There is a certain logic to this position, for the history of Anglicanism certainly is marked by vague theological pronouncements and wide disagreement. There are legitimate questions, however, regarding the sustainability of this approach. Factions within Anglicanism have downplayed, recast, or even dismissed the fundamental beliefs of Christianity. Where some members of a religious group dismiss the basic tenets of the religion, while others hold fast to those tenets, the observer may be forgiven for doubting the existence of any substantive unity--it appears only the form of unity remains.
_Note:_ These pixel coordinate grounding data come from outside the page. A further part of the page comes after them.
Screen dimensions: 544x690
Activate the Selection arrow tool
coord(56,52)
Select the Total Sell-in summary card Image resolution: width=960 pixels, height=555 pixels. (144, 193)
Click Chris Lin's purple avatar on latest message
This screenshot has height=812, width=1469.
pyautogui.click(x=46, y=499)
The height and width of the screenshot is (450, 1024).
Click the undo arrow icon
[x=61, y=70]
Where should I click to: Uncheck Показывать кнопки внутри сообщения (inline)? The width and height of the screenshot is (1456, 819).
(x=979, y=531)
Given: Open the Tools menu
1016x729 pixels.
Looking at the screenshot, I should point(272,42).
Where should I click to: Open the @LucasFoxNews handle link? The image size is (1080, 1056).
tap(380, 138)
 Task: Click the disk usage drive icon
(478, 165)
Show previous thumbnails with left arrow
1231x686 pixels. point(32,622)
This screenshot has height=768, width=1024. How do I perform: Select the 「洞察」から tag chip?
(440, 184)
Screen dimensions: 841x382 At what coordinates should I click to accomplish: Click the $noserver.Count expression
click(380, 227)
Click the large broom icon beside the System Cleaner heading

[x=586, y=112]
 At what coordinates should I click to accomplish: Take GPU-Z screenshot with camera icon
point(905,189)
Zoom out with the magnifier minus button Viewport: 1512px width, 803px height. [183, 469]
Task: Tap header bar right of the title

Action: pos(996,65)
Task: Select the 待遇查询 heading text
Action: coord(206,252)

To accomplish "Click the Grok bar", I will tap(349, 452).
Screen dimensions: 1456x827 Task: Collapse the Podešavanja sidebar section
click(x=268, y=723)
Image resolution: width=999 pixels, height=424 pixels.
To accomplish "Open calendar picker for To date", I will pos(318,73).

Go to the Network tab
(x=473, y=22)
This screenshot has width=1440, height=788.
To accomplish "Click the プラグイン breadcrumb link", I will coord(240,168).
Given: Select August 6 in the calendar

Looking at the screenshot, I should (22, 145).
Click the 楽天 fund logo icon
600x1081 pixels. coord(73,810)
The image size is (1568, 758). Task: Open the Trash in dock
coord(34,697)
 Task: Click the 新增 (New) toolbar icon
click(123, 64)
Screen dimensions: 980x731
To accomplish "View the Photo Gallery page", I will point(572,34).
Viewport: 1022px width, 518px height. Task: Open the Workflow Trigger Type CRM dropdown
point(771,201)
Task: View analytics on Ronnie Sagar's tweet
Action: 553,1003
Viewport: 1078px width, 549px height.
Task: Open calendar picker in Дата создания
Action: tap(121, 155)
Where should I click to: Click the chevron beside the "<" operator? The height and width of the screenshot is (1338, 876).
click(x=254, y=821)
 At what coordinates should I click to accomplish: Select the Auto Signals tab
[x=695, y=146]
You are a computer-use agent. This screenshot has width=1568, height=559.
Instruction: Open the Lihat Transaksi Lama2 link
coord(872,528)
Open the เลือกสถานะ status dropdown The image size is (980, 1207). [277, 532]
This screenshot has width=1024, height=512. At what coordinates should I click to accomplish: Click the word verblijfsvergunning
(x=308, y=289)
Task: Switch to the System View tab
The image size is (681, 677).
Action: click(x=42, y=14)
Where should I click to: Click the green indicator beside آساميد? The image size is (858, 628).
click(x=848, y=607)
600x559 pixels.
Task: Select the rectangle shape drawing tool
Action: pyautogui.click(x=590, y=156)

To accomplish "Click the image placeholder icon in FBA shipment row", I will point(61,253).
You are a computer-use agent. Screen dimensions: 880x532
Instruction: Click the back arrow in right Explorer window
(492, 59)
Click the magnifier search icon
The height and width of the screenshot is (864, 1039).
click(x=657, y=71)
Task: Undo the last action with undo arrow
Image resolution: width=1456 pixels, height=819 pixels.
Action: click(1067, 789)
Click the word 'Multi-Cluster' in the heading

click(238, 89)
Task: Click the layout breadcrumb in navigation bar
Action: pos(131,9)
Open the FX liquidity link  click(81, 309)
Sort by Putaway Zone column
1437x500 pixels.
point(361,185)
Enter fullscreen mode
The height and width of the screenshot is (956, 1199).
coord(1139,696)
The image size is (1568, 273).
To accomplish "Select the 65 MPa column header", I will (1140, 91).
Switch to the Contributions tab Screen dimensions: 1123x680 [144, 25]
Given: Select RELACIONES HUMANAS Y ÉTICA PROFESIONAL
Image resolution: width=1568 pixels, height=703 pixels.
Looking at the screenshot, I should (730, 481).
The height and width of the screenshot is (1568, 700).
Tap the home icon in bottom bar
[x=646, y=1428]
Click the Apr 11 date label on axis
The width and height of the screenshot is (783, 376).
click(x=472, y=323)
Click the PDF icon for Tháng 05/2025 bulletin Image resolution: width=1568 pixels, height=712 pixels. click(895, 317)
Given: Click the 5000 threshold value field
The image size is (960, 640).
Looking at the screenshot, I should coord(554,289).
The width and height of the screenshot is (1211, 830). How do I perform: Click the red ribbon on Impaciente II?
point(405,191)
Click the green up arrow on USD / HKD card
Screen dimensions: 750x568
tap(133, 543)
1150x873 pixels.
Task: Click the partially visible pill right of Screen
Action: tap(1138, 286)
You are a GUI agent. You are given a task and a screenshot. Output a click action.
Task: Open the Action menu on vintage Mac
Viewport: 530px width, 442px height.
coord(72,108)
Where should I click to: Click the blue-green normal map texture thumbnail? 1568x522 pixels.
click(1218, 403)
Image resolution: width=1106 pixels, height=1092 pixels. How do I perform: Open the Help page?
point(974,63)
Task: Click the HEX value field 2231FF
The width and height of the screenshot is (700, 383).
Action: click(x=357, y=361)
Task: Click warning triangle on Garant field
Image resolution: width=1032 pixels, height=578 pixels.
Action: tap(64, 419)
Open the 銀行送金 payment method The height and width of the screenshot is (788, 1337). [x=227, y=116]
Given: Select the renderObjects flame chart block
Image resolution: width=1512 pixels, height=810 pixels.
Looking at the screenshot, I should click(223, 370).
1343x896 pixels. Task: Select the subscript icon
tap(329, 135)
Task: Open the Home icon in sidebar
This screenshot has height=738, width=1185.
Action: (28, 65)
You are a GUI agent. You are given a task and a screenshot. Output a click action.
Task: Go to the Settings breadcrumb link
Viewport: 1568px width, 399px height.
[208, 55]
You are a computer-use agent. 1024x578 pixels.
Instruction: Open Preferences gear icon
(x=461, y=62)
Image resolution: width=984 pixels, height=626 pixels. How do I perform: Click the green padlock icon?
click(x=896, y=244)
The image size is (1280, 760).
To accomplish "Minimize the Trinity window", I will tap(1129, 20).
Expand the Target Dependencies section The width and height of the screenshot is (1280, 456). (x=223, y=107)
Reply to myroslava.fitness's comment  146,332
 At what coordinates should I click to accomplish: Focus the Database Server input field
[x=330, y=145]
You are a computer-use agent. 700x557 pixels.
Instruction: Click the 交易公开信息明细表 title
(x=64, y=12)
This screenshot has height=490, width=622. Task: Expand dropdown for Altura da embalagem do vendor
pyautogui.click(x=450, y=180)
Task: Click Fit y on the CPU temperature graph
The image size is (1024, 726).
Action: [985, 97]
One outgrowth of liberalism has been the redefinition, in some circles, of what constitutes ethical conduct in an Anglican context. In particular, issues of sexuality have become dividing lines that are pushing Anglicans to address matters of authority in new ways. The question of the extent of scripture's authority and the way its authority relates to that of tradition, reason, and experience is prominent in Anglican controversial literature. Also, as local parishes disclaim their ties to bishops they see as apostate (having renounced the faith), and align themselves with bishops from overseas, the historical authority of the bishop within his or her diocese is placed in dispute. Even the continuing viability of the historically central position of the Archbishop of Canterbury vis-à-vis global Anglicanism is being questioned.
1. Why is history central to Anglican identity?
2. What was the desired outcome of the 19th-century Oxford Movement? Was it achieved?
3. How has theological liberalism shaped contemporary Anglican theology?
4. What issues have divided the contemporary Anglican church?